Copy every entry word for word. Skip the pictures.

Data items

***

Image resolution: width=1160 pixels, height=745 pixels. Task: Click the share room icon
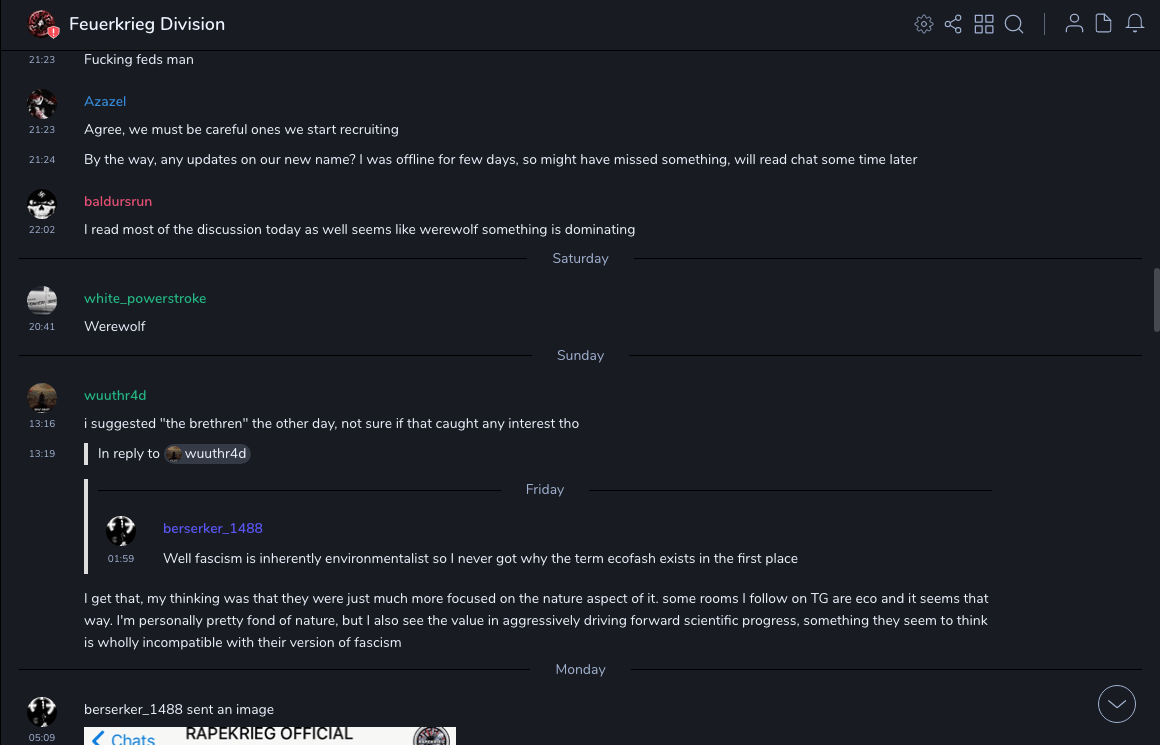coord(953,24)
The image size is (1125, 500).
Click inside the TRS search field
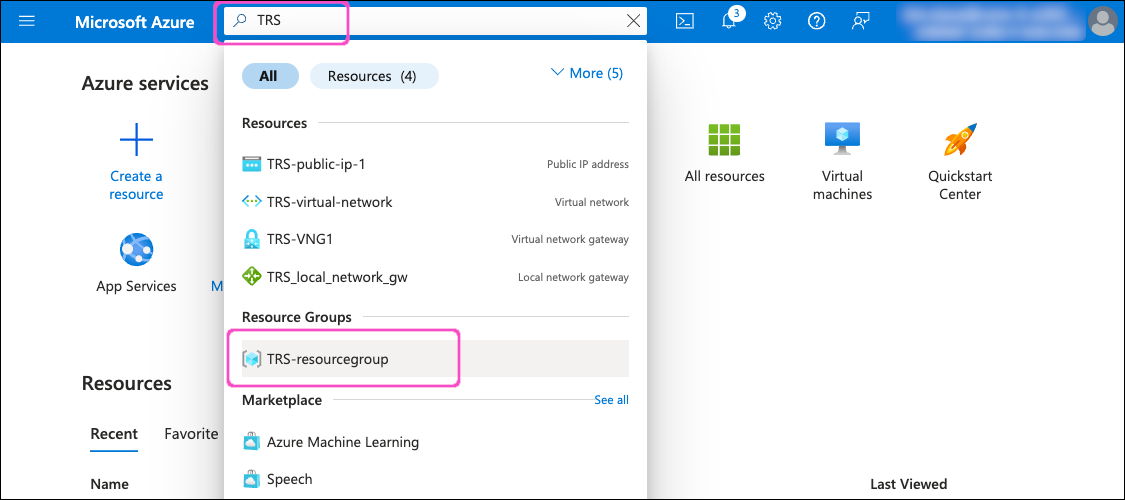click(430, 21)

***

__Answer below__:
Image resolution: width=1160 pixels, height=745 pixels. Task: Click the share room icon
coord(953,24)
The image size is (1125, 500).
Click inside the TRS search field
click(430, 21)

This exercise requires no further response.